Source data:

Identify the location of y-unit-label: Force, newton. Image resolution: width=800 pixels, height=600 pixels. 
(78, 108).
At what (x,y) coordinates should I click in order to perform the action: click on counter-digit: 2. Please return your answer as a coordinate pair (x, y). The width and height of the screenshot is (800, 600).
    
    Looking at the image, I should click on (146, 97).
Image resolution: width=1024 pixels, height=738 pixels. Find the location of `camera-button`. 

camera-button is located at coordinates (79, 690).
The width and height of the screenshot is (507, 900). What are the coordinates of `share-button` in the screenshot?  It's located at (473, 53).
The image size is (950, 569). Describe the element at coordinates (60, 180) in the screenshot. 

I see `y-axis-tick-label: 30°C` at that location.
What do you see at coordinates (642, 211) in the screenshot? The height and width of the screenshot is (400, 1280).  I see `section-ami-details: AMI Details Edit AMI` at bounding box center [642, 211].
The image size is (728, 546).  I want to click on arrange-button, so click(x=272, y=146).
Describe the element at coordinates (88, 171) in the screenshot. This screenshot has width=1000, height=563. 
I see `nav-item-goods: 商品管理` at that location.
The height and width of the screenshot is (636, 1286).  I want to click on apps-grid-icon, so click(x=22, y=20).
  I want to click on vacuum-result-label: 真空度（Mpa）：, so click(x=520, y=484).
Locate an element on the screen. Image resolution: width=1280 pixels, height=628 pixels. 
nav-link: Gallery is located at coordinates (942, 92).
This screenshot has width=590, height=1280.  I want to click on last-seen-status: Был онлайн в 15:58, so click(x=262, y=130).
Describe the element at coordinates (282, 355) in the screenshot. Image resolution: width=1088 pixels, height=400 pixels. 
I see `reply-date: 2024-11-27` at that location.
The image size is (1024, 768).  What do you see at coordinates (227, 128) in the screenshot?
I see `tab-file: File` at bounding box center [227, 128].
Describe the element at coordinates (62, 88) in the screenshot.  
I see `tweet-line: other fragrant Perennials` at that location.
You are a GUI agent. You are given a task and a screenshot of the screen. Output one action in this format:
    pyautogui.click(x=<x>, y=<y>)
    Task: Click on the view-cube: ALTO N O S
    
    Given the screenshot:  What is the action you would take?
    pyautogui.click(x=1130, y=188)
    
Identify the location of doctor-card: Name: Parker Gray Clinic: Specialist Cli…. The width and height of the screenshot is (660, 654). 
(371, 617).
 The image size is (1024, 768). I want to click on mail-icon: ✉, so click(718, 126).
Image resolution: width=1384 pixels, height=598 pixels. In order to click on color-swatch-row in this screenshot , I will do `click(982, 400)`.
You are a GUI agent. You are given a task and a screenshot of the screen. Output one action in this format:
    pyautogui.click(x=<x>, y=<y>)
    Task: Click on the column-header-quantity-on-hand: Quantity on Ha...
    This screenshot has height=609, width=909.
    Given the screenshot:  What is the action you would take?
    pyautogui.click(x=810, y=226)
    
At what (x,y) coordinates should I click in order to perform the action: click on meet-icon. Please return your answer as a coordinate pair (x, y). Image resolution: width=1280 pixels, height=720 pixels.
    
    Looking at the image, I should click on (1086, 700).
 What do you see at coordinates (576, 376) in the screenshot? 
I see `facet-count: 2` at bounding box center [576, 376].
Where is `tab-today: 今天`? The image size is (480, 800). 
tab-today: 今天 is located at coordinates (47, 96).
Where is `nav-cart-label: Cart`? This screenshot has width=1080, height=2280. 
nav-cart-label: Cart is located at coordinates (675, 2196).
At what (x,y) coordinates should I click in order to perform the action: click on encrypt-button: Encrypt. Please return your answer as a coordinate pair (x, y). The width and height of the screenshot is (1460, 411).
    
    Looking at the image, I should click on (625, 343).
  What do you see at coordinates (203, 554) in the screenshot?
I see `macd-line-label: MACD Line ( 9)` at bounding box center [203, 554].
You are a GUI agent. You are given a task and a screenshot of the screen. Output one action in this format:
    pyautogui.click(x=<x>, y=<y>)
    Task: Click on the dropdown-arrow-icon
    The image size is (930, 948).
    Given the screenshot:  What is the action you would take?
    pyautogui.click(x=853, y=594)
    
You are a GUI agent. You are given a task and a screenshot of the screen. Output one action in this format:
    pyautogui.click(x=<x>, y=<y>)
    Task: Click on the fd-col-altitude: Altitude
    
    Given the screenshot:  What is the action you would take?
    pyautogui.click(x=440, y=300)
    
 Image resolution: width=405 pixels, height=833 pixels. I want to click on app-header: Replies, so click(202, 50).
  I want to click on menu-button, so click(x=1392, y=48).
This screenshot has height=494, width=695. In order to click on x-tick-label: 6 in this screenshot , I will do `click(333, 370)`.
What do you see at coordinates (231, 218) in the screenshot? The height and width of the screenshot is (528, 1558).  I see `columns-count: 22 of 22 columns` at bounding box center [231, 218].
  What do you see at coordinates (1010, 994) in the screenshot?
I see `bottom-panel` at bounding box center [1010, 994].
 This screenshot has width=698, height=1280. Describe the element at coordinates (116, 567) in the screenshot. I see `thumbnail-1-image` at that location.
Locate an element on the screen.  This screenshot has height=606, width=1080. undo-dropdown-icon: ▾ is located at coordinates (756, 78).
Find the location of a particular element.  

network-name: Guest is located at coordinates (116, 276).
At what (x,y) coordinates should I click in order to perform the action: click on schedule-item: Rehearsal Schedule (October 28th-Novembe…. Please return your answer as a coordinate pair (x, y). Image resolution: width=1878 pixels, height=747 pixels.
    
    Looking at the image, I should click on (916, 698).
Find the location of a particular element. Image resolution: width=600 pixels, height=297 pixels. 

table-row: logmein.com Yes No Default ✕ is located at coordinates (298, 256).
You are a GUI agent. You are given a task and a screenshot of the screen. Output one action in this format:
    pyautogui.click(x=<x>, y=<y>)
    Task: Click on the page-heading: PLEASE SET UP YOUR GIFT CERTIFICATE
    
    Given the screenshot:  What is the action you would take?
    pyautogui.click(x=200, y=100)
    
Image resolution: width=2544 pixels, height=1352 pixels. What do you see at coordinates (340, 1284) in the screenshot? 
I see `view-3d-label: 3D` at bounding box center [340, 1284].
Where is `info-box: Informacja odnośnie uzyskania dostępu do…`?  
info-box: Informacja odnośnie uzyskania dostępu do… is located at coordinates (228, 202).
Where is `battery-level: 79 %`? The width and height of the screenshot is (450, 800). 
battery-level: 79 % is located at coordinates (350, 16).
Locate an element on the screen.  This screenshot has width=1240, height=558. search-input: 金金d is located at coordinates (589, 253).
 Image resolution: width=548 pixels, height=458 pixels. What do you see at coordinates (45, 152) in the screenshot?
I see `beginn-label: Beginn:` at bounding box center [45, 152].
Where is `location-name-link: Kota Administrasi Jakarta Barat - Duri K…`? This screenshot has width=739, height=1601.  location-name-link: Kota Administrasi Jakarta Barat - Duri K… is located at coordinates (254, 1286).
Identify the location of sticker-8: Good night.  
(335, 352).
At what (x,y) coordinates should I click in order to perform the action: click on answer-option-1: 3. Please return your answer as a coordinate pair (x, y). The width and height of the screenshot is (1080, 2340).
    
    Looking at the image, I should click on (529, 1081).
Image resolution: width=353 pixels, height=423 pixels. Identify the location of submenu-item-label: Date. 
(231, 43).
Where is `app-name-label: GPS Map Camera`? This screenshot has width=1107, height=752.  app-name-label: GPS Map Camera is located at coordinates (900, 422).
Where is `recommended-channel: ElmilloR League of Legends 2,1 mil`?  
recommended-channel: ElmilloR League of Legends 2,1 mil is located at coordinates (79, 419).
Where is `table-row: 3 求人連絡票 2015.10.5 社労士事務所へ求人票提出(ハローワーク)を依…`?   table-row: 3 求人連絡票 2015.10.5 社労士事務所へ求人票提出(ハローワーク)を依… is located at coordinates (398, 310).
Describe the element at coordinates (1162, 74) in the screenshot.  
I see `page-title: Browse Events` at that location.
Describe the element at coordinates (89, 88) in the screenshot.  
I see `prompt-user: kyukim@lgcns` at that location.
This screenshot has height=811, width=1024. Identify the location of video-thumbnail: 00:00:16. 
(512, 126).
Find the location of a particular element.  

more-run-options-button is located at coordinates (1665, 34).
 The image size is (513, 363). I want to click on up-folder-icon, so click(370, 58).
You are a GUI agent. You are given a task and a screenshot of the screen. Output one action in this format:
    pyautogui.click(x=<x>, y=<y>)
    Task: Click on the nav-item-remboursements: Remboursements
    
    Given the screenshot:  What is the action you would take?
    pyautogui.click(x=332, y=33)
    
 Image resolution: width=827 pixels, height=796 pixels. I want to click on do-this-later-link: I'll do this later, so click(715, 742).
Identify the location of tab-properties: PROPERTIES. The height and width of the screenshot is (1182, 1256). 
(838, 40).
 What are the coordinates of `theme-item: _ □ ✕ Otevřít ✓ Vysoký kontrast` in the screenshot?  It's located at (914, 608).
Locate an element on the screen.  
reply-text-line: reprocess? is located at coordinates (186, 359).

* **Exercise directions**:
Please output, unchanged, the lines of the records beginning with the line that contains "Find the location of a particular element. Image" and continuing through the line that contains "table-row: logmein.com Yes", including both of those lines.

* **Solved problem**:
Find the location of a particular element. Image resolution: width=600 pixels, height=297 pixels. 

table-row: logmein.com Yes No Default ✕ is located at coordinates (298, 256).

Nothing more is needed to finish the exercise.